Writer and story editor Lois Gibson died Sunday in Malibu after a long illness. She was 77.
A native New Yorker, she attended Hofstra University and did postgraduate studies at the Sorbonne. In the late 1940s, she worked for pioneering publisher Ian Ballantine as a translator and editor in the exploding paperback industry.
She moved to Los Angeles in the 1950s and joined the story department at CBS Television, where she discovered and helped develop “The Untouchables.” She served as one of the producers of “Shirley Temple Storybook,” a series of sixteen ABC specials and worked as a story editor and consultant for TV producers Desi Arnaz, William Asher, Quinn Martin and Rod Amateau.

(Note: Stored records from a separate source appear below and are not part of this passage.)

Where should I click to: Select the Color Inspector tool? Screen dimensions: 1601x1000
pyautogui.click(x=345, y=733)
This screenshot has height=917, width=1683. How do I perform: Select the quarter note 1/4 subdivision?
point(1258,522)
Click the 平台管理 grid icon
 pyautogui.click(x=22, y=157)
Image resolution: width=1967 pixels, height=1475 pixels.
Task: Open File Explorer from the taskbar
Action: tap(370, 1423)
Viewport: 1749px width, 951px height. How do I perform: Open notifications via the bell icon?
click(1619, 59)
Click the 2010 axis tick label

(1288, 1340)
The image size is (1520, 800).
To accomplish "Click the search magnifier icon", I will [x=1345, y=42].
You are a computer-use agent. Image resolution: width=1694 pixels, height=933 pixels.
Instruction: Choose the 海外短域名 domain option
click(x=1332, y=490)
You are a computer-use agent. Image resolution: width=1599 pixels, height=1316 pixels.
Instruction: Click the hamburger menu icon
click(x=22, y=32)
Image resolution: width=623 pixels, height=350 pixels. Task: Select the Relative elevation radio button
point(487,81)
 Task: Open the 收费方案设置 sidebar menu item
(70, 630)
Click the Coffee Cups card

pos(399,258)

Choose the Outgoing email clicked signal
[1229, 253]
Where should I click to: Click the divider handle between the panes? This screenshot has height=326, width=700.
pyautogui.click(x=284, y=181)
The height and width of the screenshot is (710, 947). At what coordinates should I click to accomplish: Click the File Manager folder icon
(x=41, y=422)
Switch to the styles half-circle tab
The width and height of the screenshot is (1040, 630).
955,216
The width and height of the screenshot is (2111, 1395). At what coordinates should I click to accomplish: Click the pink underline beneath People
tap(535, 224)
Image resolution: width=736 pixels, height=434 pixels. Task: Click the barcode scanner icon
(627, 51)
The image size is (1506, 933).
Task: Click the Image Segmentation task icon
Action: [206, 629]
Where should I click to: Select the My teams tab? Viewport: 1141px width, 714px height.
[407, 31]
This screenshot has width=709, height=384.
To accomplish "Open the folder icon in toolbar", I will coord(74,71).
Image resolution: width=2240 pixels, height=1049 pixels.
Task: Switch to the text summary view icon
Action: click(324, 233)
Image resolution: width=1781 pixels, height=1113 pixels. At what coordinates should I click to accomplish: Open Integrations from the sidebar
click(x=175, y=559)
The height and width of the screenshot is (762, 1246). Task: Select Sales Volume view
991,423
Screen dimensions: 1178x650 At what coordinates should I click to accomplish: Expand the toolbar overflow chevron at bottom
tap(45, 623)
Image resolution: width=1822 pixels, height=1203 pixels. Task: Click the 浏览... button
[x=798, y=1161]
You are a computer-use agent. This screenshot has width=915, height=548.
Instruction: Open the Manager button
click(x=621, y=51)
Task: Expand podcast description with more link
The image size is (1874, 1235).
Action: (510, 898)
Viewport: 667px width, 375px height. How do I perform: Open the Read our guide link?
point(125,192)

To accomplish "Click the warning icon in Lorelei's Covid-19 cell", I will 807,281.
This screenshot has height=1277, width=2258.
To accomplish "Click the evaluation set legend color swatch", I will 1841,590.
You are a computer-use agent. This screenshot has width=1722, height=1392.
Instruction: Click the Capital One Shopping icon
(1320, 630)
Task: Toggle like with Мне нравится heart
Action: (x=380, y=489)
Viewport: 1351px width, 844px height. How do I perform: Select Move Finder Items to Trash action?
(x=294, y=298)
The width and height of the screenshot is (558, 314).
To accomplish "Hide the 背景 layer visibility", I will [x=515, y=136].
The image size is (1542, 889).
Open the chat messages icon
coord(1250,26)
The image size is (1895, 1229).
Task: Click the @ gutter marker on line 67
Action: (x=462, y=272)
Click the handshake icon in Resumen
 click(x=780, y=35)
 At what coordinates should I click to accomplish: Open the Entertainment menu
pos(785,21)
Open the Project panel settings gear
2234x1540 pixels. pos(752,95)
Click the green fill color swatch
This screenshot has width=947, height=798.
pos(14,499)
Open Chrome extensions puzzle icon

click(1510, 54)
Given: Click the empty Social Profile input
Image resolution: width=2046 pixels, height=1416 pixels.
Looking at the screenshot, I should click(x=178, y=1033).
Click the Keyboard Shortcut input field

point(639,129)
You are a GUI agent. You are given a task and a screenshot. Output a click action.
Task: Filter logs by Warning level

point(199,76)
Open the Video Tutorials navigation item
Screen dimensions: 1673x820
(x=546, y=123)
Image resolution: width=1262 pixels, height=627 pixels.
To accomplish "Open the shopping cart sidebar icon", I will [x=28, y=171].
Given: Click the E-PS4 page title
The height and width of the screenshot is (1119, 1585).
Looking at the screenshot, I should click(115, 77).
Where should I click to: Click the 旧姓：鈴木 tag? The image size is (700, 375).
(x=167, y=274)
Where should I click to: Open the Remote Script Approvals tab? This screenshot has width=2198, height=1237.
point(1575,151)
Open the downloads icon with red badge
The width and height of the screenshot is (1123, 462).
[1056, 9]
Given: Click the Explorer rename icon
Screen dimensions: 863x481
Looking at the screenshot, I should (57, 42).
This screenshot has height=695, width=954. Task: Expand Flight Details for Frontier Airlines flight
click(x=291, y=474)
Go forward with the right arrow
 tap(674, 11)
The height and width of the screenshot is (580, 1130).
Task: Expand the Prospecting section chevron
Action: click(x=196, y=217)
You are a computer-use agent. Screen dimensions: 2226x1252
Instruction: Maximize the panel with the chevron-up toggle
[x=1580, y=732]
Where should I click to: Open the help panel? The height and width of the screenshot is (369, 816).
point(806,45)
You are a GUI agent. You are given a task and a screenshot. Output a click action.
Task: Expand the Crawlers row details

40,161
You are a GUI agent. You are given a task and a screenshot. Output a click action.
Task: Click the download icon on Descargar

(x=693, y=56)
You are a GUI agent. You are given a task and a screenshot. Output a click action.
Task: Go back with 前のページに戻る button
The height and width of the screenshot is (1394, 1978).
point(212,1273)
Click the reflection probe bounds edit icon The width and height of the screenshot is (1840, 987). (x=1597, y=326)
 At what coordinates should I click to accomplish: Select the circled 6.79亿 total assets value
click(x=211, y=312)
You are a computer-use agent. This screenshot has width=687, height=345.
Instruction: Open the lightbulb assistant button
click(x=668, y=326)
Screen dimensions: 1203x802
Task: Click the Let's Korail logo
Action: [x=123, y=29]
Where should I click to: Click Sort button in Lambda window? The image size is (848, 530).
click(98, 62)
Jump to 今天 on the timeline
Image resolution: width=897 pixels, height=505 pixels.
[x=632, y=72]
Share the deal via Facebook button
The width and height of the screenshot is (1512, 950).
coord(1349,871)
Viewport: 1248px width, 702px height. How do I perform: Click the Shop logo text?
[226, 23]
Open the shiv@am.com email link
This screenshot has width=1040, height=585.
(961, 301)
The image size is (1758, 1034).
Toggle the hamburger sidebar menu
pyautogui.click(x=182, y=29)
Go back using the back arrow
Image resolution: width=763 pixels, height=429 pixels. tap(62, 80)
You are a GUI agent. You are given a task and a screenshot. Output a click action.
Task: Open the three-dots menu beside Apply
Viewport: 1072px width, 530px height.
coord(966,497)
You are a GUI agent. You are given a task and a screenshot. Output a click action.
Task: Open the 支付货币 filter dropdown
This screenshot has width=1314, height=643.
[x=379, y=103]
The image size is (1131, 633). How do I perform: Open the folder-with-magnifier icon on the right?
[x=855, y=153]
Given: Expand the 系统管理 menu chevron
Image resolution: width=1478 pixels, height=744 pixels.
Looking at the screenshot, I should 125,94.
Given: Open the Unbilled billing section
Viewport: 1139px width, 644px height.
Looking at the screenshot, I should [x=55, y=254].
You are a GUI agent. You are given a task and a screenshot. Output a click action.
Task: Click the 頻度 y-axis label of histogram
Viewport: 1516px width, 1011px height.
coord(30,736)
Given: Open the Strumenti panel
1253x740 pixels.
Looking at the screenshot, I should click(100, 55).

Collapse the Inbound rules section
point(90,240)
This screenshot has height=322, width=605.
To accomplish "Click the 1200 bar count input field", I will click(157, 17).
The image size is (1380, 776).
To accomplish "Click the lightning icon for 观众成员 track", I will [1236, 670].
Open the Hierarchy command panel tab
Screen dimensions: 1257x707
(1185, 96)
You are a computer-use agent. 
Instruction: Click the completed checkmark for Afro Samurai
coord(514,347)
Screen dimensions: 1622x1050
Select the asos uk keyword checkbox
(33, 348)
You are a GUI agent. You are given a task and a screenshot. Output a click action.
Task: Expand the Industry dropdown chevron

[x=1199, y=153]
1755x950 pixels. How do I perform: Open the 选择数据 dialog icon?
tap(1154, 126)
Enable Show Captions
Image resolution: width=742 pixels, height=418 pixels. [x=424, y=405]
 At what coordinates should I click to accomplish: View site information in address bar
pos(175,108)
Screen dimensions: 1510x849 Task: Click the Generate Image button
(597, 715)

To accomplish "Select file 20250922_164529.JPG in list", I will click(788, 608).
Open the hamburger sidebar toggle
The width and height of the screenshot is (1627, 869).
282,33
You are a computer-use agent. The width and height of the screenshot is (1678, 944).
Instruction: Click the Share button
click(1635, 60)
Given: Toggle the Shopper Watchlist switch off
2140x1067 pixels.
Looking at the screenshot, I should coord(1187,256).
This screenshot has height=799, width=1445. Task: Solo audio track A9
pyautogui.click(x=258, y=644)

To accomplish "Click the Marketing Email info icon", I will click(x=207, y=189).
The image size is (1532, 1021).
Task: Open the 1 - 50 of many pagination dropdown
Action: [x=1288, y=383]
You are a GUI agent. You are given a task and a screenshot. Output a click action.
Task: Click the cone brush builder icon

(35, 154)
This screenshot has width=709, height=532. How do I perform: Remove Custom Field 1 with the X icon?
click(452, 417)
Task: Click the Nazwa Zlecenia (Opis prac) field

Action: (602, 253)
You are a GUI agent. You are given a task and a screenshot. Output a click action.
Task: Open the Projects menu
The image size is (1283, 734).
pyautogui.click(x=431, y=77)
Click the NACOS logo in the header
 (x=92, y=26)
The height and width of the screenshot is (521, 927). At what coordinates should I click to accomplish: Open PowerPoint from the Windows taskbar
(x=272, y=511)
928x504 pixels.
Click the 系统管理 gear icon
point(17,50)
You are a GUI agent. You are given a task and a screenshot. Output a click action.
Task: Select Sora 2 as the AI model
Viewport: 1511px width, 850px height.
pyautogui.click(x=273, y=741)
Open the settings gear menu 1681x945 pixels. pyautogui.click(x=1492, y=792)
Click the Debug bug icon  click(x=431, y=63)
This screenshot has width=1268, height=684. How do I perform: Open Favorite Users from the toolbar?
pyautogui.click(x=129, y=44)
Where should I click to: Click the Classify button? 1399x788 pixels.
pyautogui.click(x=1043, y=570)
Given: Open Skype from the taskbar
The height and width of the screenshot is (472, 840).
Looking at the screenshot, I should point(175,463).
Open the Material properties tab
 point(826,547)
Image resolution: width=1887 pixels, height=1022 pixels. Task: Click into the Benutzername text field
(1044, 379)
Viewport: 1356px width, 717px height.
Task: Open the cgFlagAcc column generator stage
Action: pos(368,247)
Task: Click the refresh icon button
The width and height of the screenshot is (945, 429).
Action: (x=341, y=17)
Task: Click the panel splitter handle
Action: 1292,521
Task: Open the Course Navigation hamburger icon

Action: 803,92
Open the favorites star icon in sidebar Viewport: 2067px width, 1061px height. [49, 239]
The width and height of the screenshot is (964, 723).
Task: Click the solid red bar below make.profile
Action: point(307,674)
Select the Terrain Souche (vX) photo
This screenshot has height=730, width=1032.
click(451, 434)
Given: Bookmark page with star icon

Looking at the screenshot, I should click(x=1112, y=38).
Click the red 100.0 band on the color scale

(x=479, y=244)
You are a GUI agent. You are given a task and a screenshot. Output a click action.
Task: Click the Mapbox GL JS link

During the ’60s, she created and developed storylines for shows such as “The Fugitive” and “The Invaders.” She did the same in the ’80s for medical series, “Quincy, M.E.” and “Kay O’Brien.” During the 1970s, she wrote TV reviews for the L.A. Free Press, and in the mid-1980s, she wrote the Hidden Treasures column of the in the L.A. Times Magazine.
Gibson also wrote the story for the 1974 feature film “Crypt of the Living Dead.” A member of the Actors Studio Playwrights group and the Dramatists Guild of America, she wrote the book for the musical “Nobody’s Heart,” based on the life and lyrics of Lorenz Hart.
She is survived by her husband, actor Henry Gibson; three sons, Jonathan, business affairs exec at NBC/Universal; Charles, two-time visual effects Oscar winner; James, a screenwriter and two grandchildren.
Donations may be made to the Boston Terrier Rescue Fund.